Is deactivating the split_lock protection a solution?
Code:
sudo sysctl kernel.split_lock_mitigate=0
Deactivation apparently did not help.
Code:
Nov 20 00:59:39 truenas1 kernel: x86/split lock detection: #AC: crashing the kernel on kernel split_locks and warning on user-space split_locks
Nov 20 08:49:38 truenas1 kernel: x86/split lock detection: #AC: crashing the kernel on kernel split_locks and warning on user-space split_locks
Since I executed this command manually in the shell and did not use an init script, the command was not active during the second crash.
I will now activate a post init script with the command and continue to monitor this.

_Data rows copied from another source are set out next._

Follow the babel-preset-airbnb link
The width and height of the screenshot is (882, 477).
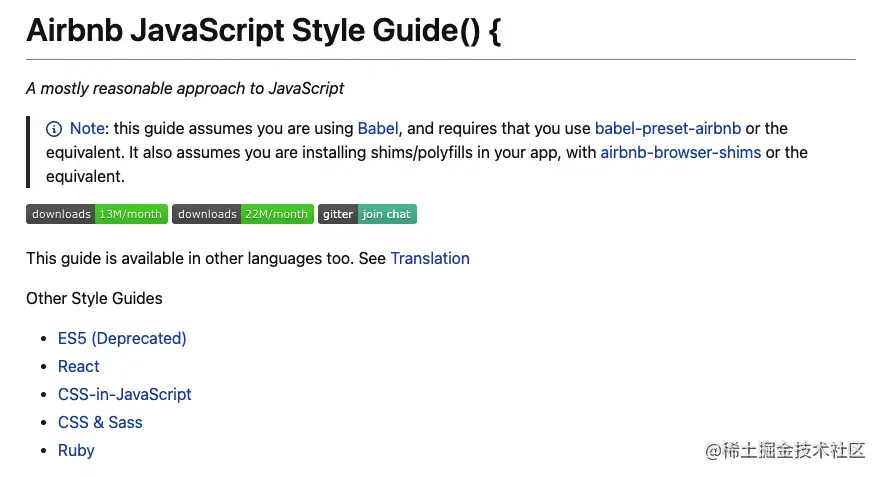tap(667, 128)
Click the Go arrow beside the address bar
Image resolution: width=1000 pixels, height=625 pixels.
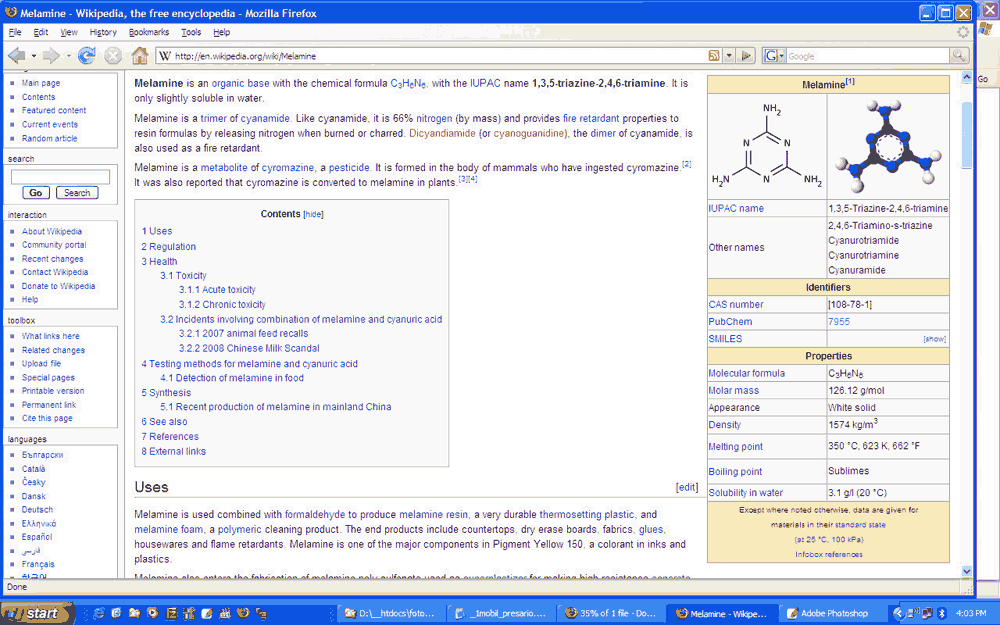point(746,56)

In the meantime, probably worth a bug ticket on our end so we can investigate if there's some other fix / workaround we should apply fleet wide.
Contact me if you need any information.
Edit:
I am no longer sure whether split lock detection and the kernel crash are the cause of the occasional reboot of my server. I think it's more the consequence of a reboot.

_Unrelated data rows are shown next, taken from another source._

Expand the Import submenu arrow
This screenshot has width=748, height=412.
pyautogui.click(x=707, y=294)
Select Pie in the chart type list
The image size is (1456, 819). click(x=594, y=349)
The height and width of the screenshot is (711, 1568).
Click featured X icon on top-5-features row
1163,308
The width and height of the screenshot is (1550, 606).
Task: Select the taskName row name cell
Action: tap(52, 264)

Because I have noticed that the messages also appear when I restart the server manually.
Edit:
I may have found the cause of the restarts. At least I have the following suspicion:
Unfortunately, TrueNAS Scale does not activate ASPM for the NIC. Under Unraid and Fedora, however, this works out-of-the-box.
Code:
admin@truenas1[~]$ sudo lspci -vv | awk '/ASPM/{print $0}' RS= | grep --color -P '(^[a-z0-9:.]+|ASPM )'
00:06.0 PCI bridge: Intel Corporation 12th Gen Core Processor PCI Express x4 Controller #0 (rev 05) (prog-if 00 [Normal decode])
LnkCap: Port #5, Speed 16GT/s, Width x4, ASPM L1, Exit Latency L1 <16us
LnkCtl: ASPM L1 Enabled; RCB 64 bytes, Disabled- CommClk+
00:1a.0 PCI bridge: Intel Corporation Device 7a48 (rev 11) (prog-if 00 [Normal decode])
LnkCap: Port #25, Speed 16GT/s, Width x4, ASPM L1, Exit Latency L1 <64us
LnkCtl: ASPM L1 Enabled; RCB 64 bytes, Disabled- CommClk+
00:1c.0 PCI bridge: Intel Corporation Device 7a38 (rev 11) (prog-if 00 [Normal decode])
LnkCap: Port #1, Speed 8GT/s, Width x1, ASPM L0s L1, Exit Latency L0s <1us, L1 <4us
LnkCtl: ASPM L0s L1 Enabled; RCB 64 bytes, Disabled- CommClk-
00:1c.2 PCI bridge: Intel Corporation Device 7a3a (rev 11) (prog-if 00 [Normal decode])
LnkCap: Port #3, Speed 8GT/s, Width x1, ASPM L1, Exit Latency L1 <64us
LnkCtl: ASPM Disabled; RCB 64 bytes, Disabled- CommClk+
01:00.0 Non-Volatile memory controller: Samsung Electronics Co Ltd NVMe SSD Controller SM981/PM981/PM983 (prog-if 02 [NVM Express])
pcilib: sysfs_read_vpd: read failed: No such device
LnkCap: Port #0, Speed 8GT/s, Width x4, ASPM L1, Exit Latency L1 <64us
LnkCtl: ASPM L1 Enabled; RCB 64 bytes, Disabled- CommClk+
02:00.0 Non-Volatile memory controller: Samsung Electronics Co Ltd NVMe SSD Controller PM9A1/PM9A3/980PRO (prog-if 02 [NVM Express])
LnkCap: Port #0, Speed 16GT/s, Width x4, ASPM L1, Exit Latency L1 <64us
LnkCtl: ASPM L1 Enabled; RCB 64 bytes, Disabled- CommClk+
04:00.0 Ethernet controller: Realtek Semiconductor Co., Ltd. RTL8125 2.5GbE Controller (rev 05)
LnkCap: Port #0, Speed 5GT/s, Width x1, ASPM L0s L1, Exit Latency L0s unlimited, L1 <64us
LnkCtl: ASPM Disabled; RCB 64 bytes, Disabled- CommClk+
This leads to higher power consumption. I have therefore activated ASPM manually with an init script. The power consumption is lower.
Code:
sudo sh -c "echo 1 > /sys/bus/pci/devices/0000:04:00.0/link/l1_aspm"
I suspect that this command makes the system unstable. I deactivated the init script after the last crash and so far there has been no reboot. I'll see if it stays that way.
On the other hand, ASPM is activated for the same hardware out-of-the-box on the other operating systems mentioned. Why is that the case?